The causes of cardiovascular disease can vary depending on the specific type. For example, atherosclerosis (plaque buildup in your arteries) causes coronary artery disease and peripheral artery disease. Coronary artery disease, scarring of your heart muscle, genetic problems or medications can cause arrhythmias. Aging, infections and rheumatic disease can cause valve diseases.

What are cardiovascular disease risk factors?

You may be more likely to develop cardiovascular disease if you have risk factors such as:

  • High blood pressure (hypertension).
  • High cholesterol (hyperlipidemia).
  • Tobacco use (including vaping).
  • Type 2 diabetes.
  • Family history of heart disease.
  • Lack of physical activity.
  • Having excess weight or obesity.
  • Diet high in sodium, sugar and fat.
  • Overuse of alcohol.
  • Misuse of prescription or recreational drugs.
  • Preeclampsia or toxemia.
  • Gestational diabetes.
  • Chronic inflammatory or autoimmune conditions.
  • Chronic kidney disease.

How is cardiovascular disease diagnosed?

Your healthcare provider will perform a physical exam and ask questions about your symptoms, personal health and family health history.
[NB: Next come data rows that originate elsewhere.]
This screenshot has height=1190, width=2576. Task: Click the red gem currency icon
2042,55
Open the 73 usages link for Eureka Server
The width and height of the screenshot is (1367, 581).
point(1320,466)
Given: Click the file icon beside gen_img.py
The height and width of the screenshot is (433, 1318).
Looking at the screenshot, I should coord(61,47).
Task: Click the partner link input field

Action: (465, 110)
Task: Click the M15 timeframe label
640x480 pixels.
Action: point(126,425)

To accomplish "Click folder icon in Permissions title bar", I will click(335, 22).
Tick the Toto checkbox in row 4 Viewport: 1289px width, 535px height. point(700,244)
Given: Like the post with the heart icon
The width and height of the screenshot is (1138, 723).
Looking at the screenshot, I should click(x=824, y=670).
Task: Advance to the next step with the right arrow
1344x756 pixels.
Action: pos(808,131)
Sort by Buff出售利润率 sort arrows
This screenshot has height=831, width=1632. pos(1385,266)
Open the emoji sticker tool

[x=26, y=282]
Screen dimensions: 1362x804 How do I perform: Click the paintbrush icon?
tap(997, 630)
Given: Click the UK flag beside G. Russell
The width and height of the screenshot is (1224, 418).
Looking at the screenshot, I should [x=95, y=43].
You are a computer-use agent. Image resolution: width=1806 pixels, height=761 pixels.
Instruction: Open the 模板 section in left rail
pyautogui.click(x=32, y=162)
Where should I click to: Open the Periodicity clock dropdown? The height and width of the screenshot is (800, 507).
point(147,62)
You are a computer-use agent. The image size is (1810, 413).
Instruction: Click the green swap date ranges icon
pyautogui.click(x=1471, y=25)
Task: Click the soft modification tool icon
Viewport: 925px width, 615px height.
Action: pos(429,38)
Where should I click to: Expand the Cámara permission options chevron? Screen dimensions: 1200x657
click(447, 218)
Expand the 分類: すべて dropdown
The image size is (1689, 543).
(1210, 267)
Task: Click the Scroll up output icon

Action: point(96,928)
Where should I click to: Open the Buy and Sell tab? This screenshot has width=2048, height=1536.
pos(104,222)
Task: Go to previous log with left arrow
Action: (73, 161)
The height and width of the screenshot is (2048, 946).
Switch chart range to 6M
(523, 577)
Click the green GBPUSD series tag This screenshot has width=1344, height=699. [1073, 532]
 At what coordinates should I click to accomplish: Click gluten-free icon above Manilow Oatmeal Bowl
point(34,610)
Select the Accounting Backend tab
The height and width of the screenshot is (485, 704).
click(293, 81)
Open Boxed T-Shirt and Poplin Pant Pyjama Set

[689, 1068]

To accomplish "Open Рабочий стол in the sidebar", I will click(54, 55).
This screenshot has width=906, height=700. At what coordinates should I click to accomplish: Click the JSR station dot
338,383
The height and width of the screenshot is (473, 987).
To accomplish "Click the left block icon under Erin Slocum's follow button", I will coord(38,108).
They may also order tests to help diagnose cardiovascular disease.

What tests might I have for cardiovascular disease?

Some common tests to diagnose cardiovascular disease include:

  • Blood work measures substances that indicate cardiovascular health, such as cholesterol, blood sugar levels and specific proteins. A provider can use a blood test to check for blood clotting issues as well.
  • Ankle brachial index (ABI) compares the blood pressure in your ankles and arms to diagnose peripheral artery disease.
  • Electrocardiogram (EKG) records your heart’s electrical activity.
  • Ambulatory monitoring uses wearable devices that track your heart rhythm and rates.
  • Echocardiogram uses sound waves to create an image of your heartbeat and blood flow.
  • Ultrasound uses sound waves to check blood flow in your legs or neck.
  • Cardiac computerized tomography (CT) uses X-rays and computer processing to create 3D images of your heart and blood vessels.
  • Cardiac magnetic resonance imaging (MRI) uses magnets and radio waves to create highly detailed images of your heart.
  • MR angiogram or CT angiogram uses an MRI or CT, respectively, to see blood vessels in your legs, head and neck.
  • Stress tests analyze how physical activity affects your heart in a controlled setting, using exercise or medications, to determine how your heart responds. This type of test can involve EKGs and/or imaging tests.
  • Cardiac catheterization uses a catheter (thin, hollow tube) to measure pressure and blood flow in your heart.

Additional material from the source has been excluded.